Patricia Hernández, a la hora que escribo este artículo, presidenta del grupo parlamentario socialista, coló el pasado martes a Nietzsche en el Parlamento: “Lo que me preocupa no es que me hayas mentido, sino que, de ahora en adelante, ya no podré creer en ti”. En una coincidencia inusual, toda la oposición, incluyendo la que el mismo Fernando Clavijo denomina “socio VIP”, el grupo de Casimiro Curbelo, coincidía en señalar al Gobierno como mentiroso. Esta es otra de las “anomalías” o distorsión grave que los canarios estamos viviendo en estos días, en los que la verdad tiene un alto precio, y la mentira se impone sin pudor alguno. Las redes sociales han impuesto un modelo de comunicación en el que las noticias falsas y los bulos corren de mano en mano como verdades al servicio de intereses determinados. Lo vivimos en la campaña electoral de Donald Trump, ahora mismo en Cataluña y lo vivimos en Canarias con la crisis de las microalgas. A la sociedad, especialmente a periodistas y políticos, solo les queda buscar la verdad y transmitirla. De hecho algunos medios de comunicación han introducido secciones en sus programas informativos en los que se desmontan bulos e informaciones que se dan como verdaderas, destinadas a desestabilizar al adversario y a reforzar a los propios. Hay que reconocer que el Gobierno de Canarias no pudo con los bulos, pero no se dedicó a desmontarlos, a buscar y decir la verdad, como debió hacer, sino a montar otros de mucho mayor alcance, utilizando datos oficiales, algunos parciales, para confundir a los canarios y ganar la batalla informativa, y eso con la complicidad de medios de comunicación que sabían, porque así lo confesaban, que los datos que procedían directamente del Gobierno eran falsos.

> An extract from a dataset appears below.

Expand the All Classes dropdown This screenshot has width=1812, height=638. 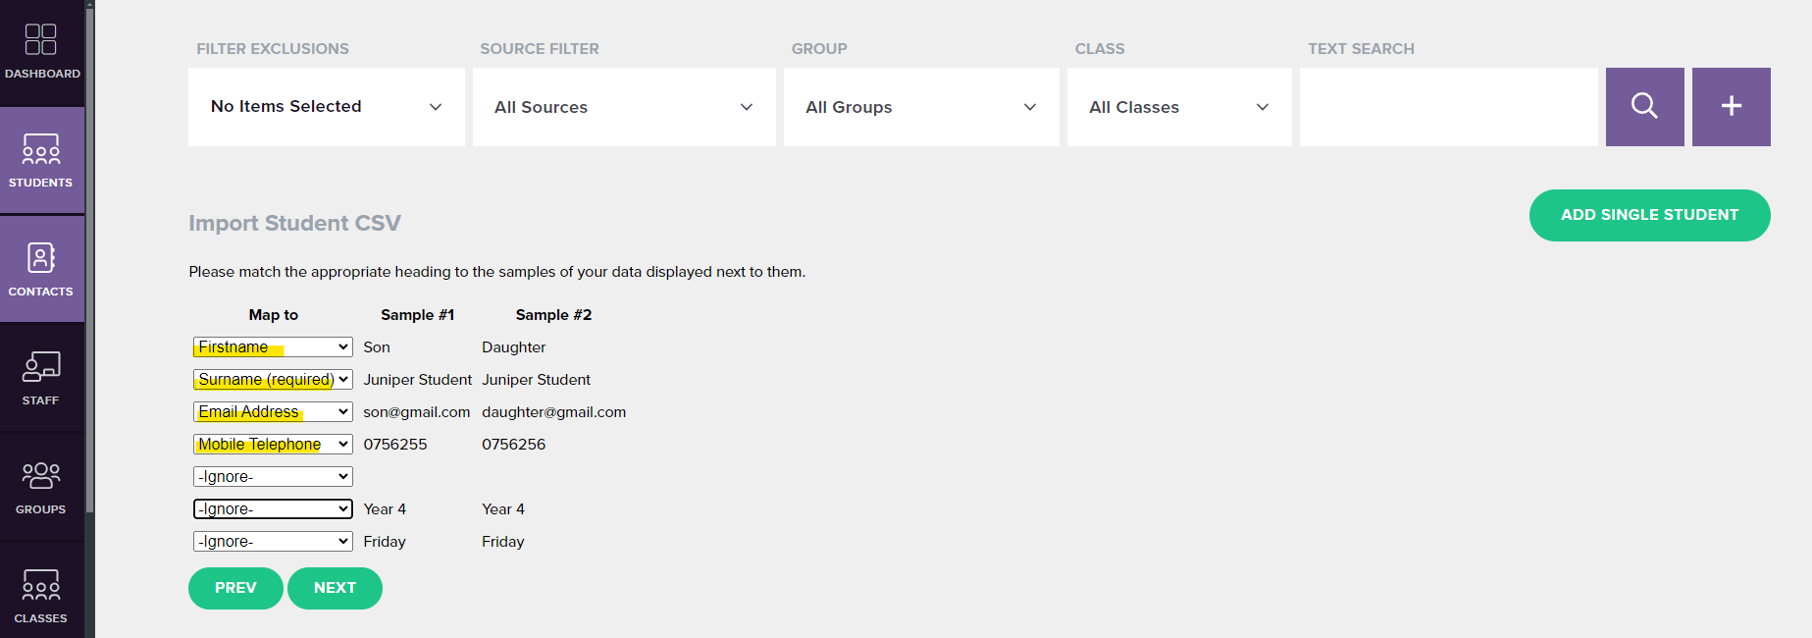1179,107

Los portavoces en el Parlamento ahondaron mucho en las «mentiras» de Gobierno y del presidente del Gobierno con listas contrastadas con las que demostraban que la política de comunicación del Ejecutivo estaba cruzando determinadas líneas rojas de la ética, la profesionalidad y la política. Tratar de confundir o engañar a los canarios es parte de esa situación en la que nos hemos instalado ante la que algunos partidos están dispuestos a rendirse y en la que algunos poderes están dispuestos a dejar pasar para salvar intereses inconfesables.